The Pentagon on Friday pledged not to change tuition reimbursement policies for active duty military at this time. Cuts in benefits have been expected (and the Marine Corps indicated earlier in the month that it was ready to make cuts), causing concern to many active duty military members who are enrolled in various programs. The Pentagon announcement did not rule out future cuts, but said any changes would be made as part of a "holistic review of the military compensation package."
An Iowa jury has rejected a lawsuit by Bradley Barrett, who sued the University of Northern Iowa when he was fired as a music professor, The Waterloo Daily Courier reported. Barrett was fired after Northern Iowa officials learned that he had been named in a sex abuse suit filed by a former student of his when he taught at a high school. That suit was dropped based on a ruling on the statute of limitations.

▶ _WORK INSTRUCTIONS_:
a) Copy the portion of the news briefs starting with "The Pentagon on" and going on through "statute of limitations.".
b) In the news briefs, which newspaper reported that an Iowa jury rejected Bradley Barrett's lawsuit?
c) Pick up the news briefs on military tuition benefits and the Iowa lawsuit after their final sentence and continue them.
The records come from a separate source unrelated to the news briefs.

▶ _MATERIAL PROVIDED_:
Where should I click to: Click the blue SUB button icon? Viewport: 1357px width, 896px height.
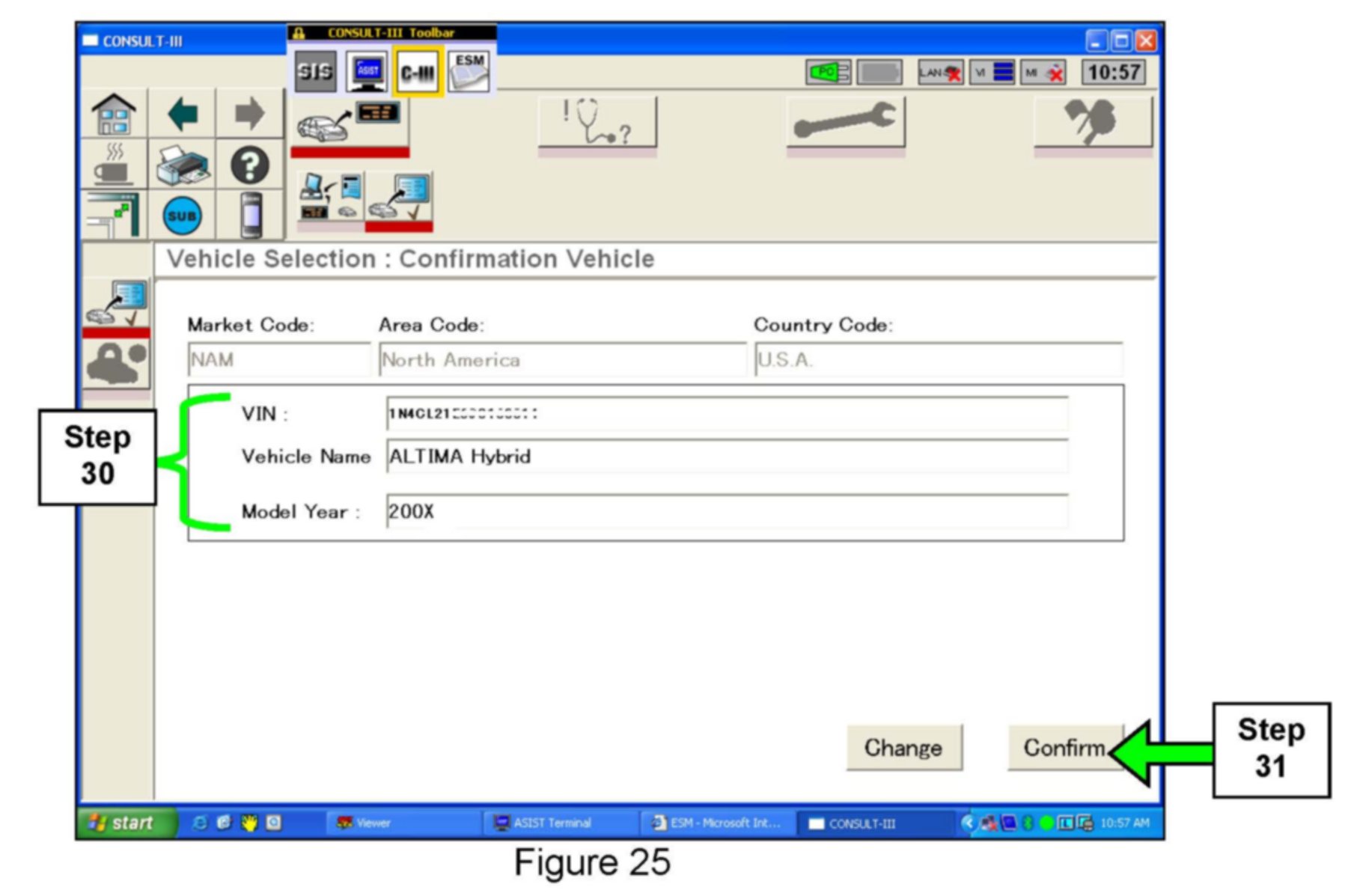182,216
---
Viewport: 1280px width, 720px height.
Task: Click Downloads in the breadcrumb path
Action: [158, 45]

▶ _ANSWERS PROVIDED_:
a)
The Pentagon on Friday pledged not to change tuition reimbursement policies for active duty military at this time. Cuts in benefits have been expected (and the Marine Corps indicated earlier in the month that it was ready to make cuts), causing concern to many active duty military members who are enrolled in various programs. The Pentagon announcement did not rule out future cuts, but said any changes would be made as part of a "holistic review of the military compensation package."
An Iowa jury has rejected a lawsuit by Bradley Barrett, who sued the University of Northern Iowa when he was fired as a music professor, The Waterloo Daily Courier reported. Barrett was fired after Northern Iowa officials learned that he had been named in a sex abuse suit filed by a former student of his when he taught at a high school. That suit was dropped based on a ruling on the statute of limitations.

b) The Waterloo Daily Courier

c)
Jorge Posadas, director of student life at San Antonio College, has apologized for telling students who write for The Ranger, the newspaper at the college, that he would charge them for in-person interviews, The San Antonio Express-News reported. The request to be paid alarmed the journalists and others who learned of it. Posadas said that he made the request because he thought he was being asked for consulting work, not to be interviewed.
The League of Lebanese University Professors announced Friday that it was suspending a strike that has lasted for six weeks, cutting off classes for about 60,000 students, The Daily Star reported. The decision followed a decision by the Cabinet in Lebanon to approve a draft law that would raise the salaries of professors.
David Barnard, president of the University of Manitoba, on Thursday became the first Canadian university president to formally apologize for the residential schools that were formerly used in the country to educate many Native Canadians, with the goal of assimilating them into the dominant white culture. Barnard made his apology in a statement to Canada's Truth and Reconciliation Commission. He noted that the university did not run the schools, but said that did not remove all responsibility for the system. “We did not live up to our goals, our ideals, our hard-earned reputation or our mandate," said Barnard. "Our institution failed to recognize or challenge the forced assimilation of Aboriginal peoples and the subsequent loss of their language, culture and traditions. That was a grave mistake. It is our responsibility. We are sorry."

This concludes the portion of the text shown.